[[ AVAILABLE RECORDS open ]]

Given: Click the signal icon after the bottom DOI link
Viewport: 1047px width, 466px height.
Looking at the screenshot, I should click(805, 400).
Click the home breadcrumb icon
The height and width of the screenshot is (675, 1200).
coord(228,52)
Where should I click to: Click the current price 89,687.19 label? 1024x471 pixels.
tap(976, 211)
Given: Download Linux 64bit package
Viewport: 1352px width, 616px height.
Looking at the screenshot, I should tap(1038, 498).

[[ AVAILABLE RECORDS closed ]]
[[ AVAILABLE RECORDS open ]]

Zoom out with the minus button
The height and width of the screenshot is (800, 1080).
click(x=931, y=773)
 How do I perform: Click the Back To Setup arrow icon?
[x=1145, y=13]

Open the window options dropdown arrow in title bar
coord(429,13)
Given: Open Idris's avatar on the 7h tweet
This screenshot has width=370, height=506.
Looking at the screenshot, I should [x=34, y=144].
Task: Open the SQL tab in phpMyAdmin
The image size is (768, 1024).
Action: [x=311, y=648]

[[ AVAILABLE RECORDS closed ]]
[[ AVAILABLE RECORDS open ]]

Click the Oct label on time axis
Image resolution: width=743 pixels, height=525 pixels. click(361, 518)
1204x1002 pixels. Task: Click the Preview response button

[[ AVAILABLE RECORDS closed ]]

[EXERCISE REQUIREMENTS]:
Pick out every line above that holds the word "Task" and copy it.

[WRITTEN SOLUTION]:
Task: Open the SQL tab in phpMyAdmin
1204x1002 pixels. Task: Click the Preview response button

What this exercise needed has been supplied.